Refactor AVIOContextHolder

scotts · scotts · commit 681b9cc1587a · 2025-03-15T12:48:07.000-07:00
diff --git a/src/torchcodec/decoders/_core/FFMPEGCommon.cpp b/src/torchcodec/decoders/_core/FFMPEGCommon.cpp
@@ -78,14 +78,14 @@ int getNumChannels(const UniqueAVCodecContext& avCodecContext) {
 #endif
 }
 
-AVIOBytesContext::AVIOBytesContext(
-    const void* data,
-    int64_t dataSize,
-    int bufferSize)
-    : dataContext_{static_cast<const uint8_t*>(data), dataSize, 0} {
-  TORCH_CHECK(data != nullptr, "Video data buffer cannot be nullptr!");
-  TORCH_CHECK(dataSize > 0, "Video data size must be positive");
-
+void AVIOContextHolder::createAVIOContext(
+    AVIOReadFunction read,
+    AVIOSeekFunction seek,
+    void* heldData,
+    int bufferSize) {
+  TORCH_CHECK(
+      bufferSize > 0,
+      "Buffer size must be greater than 0; is " + std::to_string(bufferSize));
   auto buffer = static_cast<uint8_t*>(av_malloc(bufferSize));
   TORCH_CHECK(
       buffer != nullptr,
@@ -95,74 +95,25 @@ AVIOBytesContext::AVIOBytesContext(
       buffer,
       bufferSize,
       0,
-      &dataContext_,
-      &AVIOBytesContext::read,
-      nullptr,
-      &AVIOBytesContext::seek));
+      heldData,
+      read,
+      nullptr, // write function; not supported yet
+      seek));
 
   if (!avioContext_) {
     av_freep(&buffer);
     TORCH_CHECK(false, "Failed to allocate AVIOContext");
   }
 }
 
-AVIOBytesContext::~AVIOBytesContext() {
+AVIOContextHolder::~AVIOContextHolder() {
   if (avioContext_) {
     av_freep(&avioContext_->buffer);
   }
 }
 
-AVIOContext* AVIOBytesContext::getAVIOContext() const {
+AVIOContext* AVIOContextHolder::getAVIOContext() {
   return avioContext_.get();
 }
 
-// The signature of this function is defined by FFmpeg.

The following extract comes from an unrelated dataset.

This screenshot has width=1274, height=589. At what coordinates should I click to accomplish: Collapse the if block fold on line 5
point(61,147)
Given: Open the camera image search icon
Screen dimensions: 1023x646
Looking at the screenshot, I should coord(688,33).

-int AVIOBytesContext::read(void* opaque, uint8_t* buf, int buf_size) {
-  auto dataContext = static_cast<DataContext*>(opaque);
-  TORCH_CHECK(
-      dataContext->current <= dataContext->size,
-      "Tried to read outside of the buffer: current=",
-      dataContext->current,
-      ", size=",
-      dataContext->size);
-
-  buf_size = FFMIN(
-      buf_size, static_cast<int>(dataContext->size - dataContext->current));
-  TORCH_CHECK(
-      buf_size >= 0,
-      "Tried to read negative bytes: buf_size=",
-      buf_size,
-      ", size=",
-      dataContext->size,
-      ", current=",
-      dataContext->current);
-
-  if (!buf_size) {
-    return AVERROR_EOF;
-  }
-  memcpy(buf, dataContext->data + dataContext->current, buf_size);
-  dataContext->current += buf_size;
-  return buf_size;
-}
-
-// The signature of this function is defined by FFmpeg.

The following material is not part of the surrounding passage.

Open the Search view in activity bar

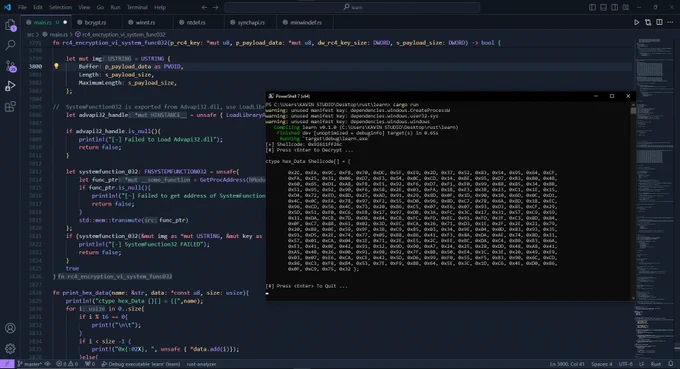pos(10,45)
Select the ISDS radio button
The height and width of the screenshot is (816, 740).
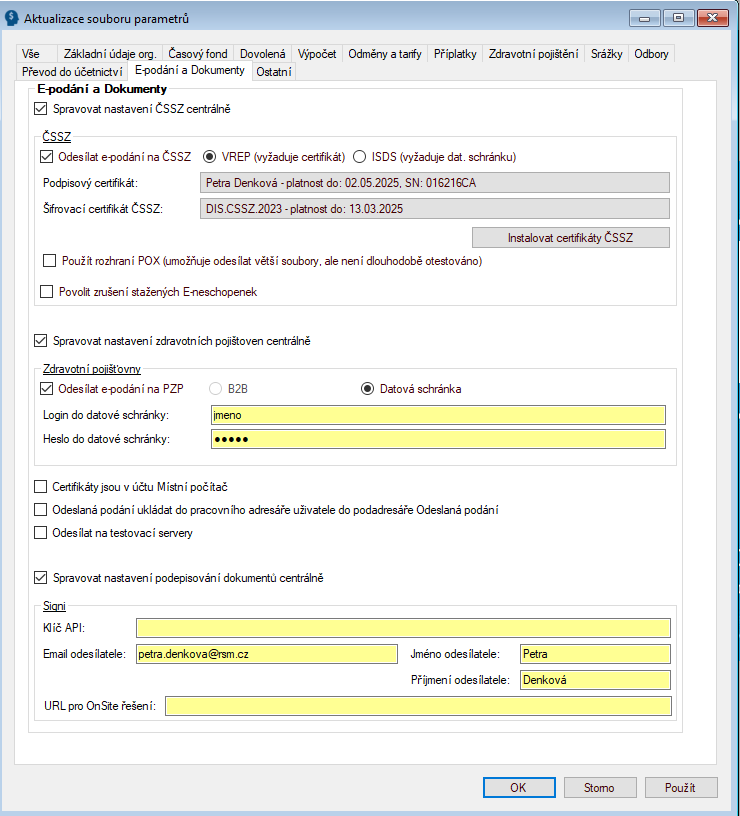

-int64_t AVIOBytesContext::seek(void* opaque, int64_t offset, int whence) {
-  auto dataContext = static_cast<DataContext*>(opaque);
-  int64_t ret = -1;
-
-  switch (whence) {
-    case AVSEEK_SIZE:
-      ret = dataContext->size;
-      break;
-    case SEEK_SET:
-      dataContext->current = offset;
-      ret = offset;
-      break;
-    default:
-      break;
-  }
-
-  return ret;
-}
-
 } // namespace facebook::torchcodec
diff --git a/src/torchcodec/decoders/_core/FFMPEGCommon.h b/src/torchcodec/decoders/_core/FFMPEGCommon.h
@@ -145,43 +145,27 @@ int getNumChannels(const UniqueAVCodecContext& avCodecContext);
 // Returns true if sws_scale can handle unaligned data.

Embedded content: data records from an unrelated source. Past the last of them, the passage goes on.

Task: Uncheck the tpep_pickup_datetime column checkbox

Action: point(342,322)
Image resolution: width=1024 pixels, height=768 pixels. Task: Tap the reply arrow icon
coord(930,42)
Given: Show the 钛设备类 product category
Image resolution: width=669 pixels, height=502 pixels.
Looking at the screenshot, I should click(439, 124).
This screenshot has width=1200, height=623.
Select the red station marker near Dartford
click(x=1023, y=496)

 bool canSwsScaleHandleUnalignedData();
 
+using AVIOReadFunction = int (*)(void*, uint8_t*, int);
+using AVIOSeekFunction = int64_t (*)(void*, int64_t, int);
+
 // TODO: explain purpose of context holder
 class AVIOContextHolder {
  public:
-  virtual ~AVIOContextHolder(){};
-  virtual AVIOContext* getAVIOContext() const = 0;
-};
-
-// TODO: make comment below better
-// A struct that holds state for reading bytes from an IO context.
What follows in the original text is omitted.